If it is something embarassing you could ask HR to not disclose the nature of the illness to anyone.  Your manager only needs to know you are legitimately sick, he/she doesnt need to know the nature of the illness but I expect HR does need to see the sick cert.


----------



## Booh (1 Aug 2007)

*Re: Reason for Sick Leave*

Thanks for the replies. It's nothing embarassing thankfully but I do consider my medical history and condition to be personal and private. 
It does not interfere with my work (other than this modest period of sick leave).
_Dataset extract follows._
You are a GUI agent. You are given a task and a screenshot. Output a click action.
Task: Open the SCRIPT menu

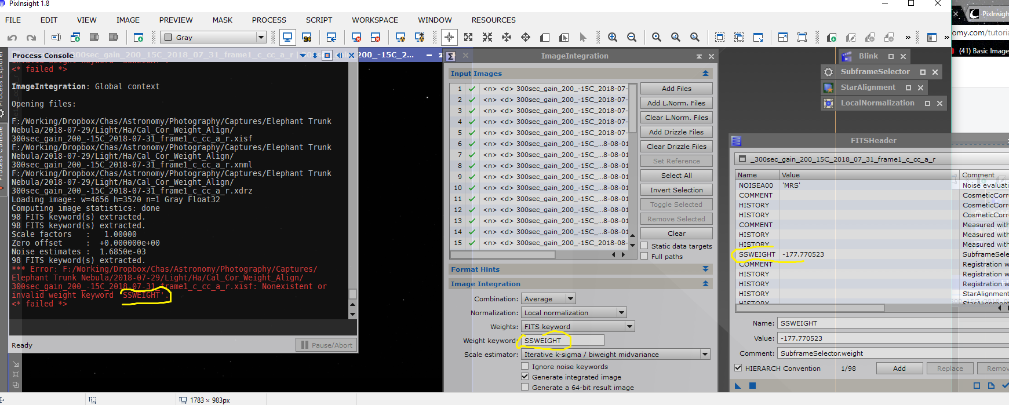319,20
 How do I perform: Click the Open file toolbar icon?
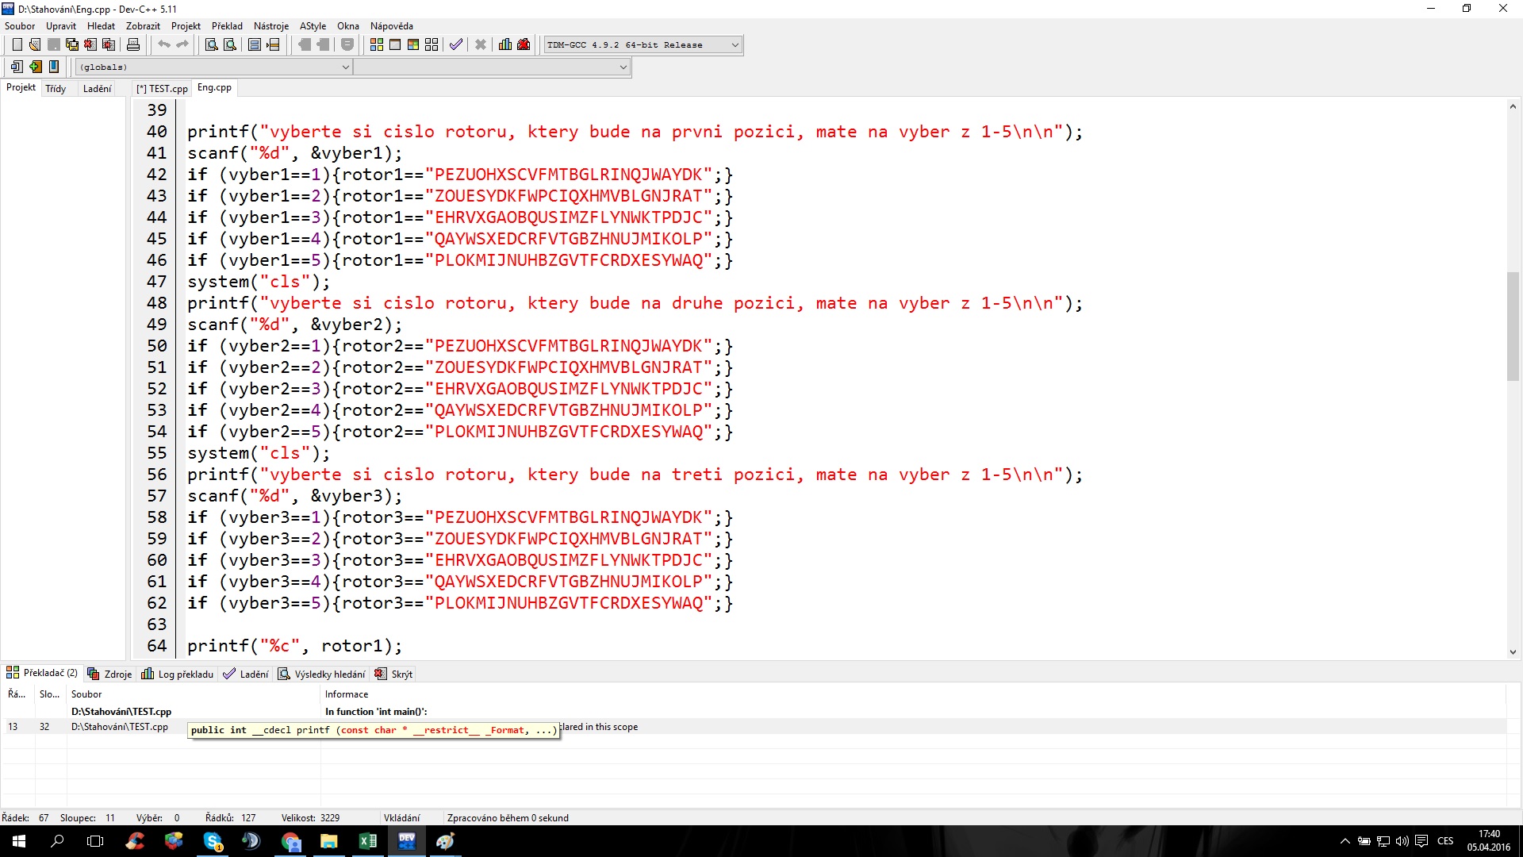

I would like to hand over my sick note which just states that I was unfit for work for the period, say I'm fine now and let that be that. I would rather not have to divulge why I required medical attention. But I don't want to seem evasive either.


----------



## Trish2006 (1 Aug 2007)

*Re: Reason for Sick Leave*

I had an issue a few years ago where my dr filled out a different illness on my cert. We thought I was pregnant (false positives DO exist) and having a miscarriage when that time of the month came round, but after a trip to the hospital preceded by a couple of days bed rest it turns out that it was just nature taking its course and I wasn't pregnant in the first place. My gp asked what I'd like her to put on the cert. We went with a stomach bug. It was quite a personal ordeal and not something I wanted to get into with HR (and she would have asked about it, noone else knew and I wanted it to stay that way), and it would also let them know that I was trying to conceive which is also something most women do not want their workplace to know about. Perhaps if you explain the situation to your gp he/she may be accomodating. As long as you were actually ill and unable to work I don't see that the company were deceived just by not knowing exactly why you were sick.


----------



## lightswitch (1 Aug 2007)

*Re: Reason for Sick Leave*

Ask your doctor to put down viral infection or a back problem.  This happens all the time and most GPs will have no problem with it.


----------



## Thirsty (1 Aug 2007)

*Re: Reason for Sick Leave*

GP is certifying that you are unfit for work, employer does not have a legal entitlement to get exact details.  However, your employer will most likely have guidelines in place whereby if you have x number of days in sick leave over y period of time they may require you to attend a company dr to assess your future ability to continue to do the job and at this point the exact nature of your illness will be available to them.


----------



## scudder (2 Aug 2007)

*Re: Reason for Sick Leave*

Your employer has no legal entitlement to enquire as to the nature of your illness.  We had someone off work for quite some time who provided a generic sick leave note from the doctor.  We were not legally entitled to ask what the problem actually was.


----------



## MidlandsBase (2 Aug 2007)

*Re: Reason for Sick Leave*



scudder said:


> Your employer has no legal entitlement to enquire as to the nature of your illness. We had someone off work for quite some time who provided a generic sick leave note from the doctor. We were not legally entitled to ask what the problem actually was.


 
Would it not depend on the business you work in? If you handle food as part of your job it is an offence under law not to notify the owner, manager or senior person on duty of any notifiable conditions such as diarrohoea, vomiting and infected skin surfaces or to attempt to conceal their symptons in any way. Of course it can covered generically by the doctor that the person returning is fit for work AND is able to handle food. This is specifcally required for food outlets. I know as part of HACCP there is a requirement to have a Return to Work questionnaire (to be filled in when returning from holidays) and asks specifically did the employee suffer from a list of 7 items during their holiday. It also asks where did the employee holiday. I was present at an audit before where a member of the HSE asked for these forms to see they were being complied with.


----------



## RainyDay (3 Aug 2007)

*Re: Reason for Sick Leave*



lightswitch said:


> Ask your doctor to put down viral infection or a back problem.  This happens all the time and most GPs will have no problem with it.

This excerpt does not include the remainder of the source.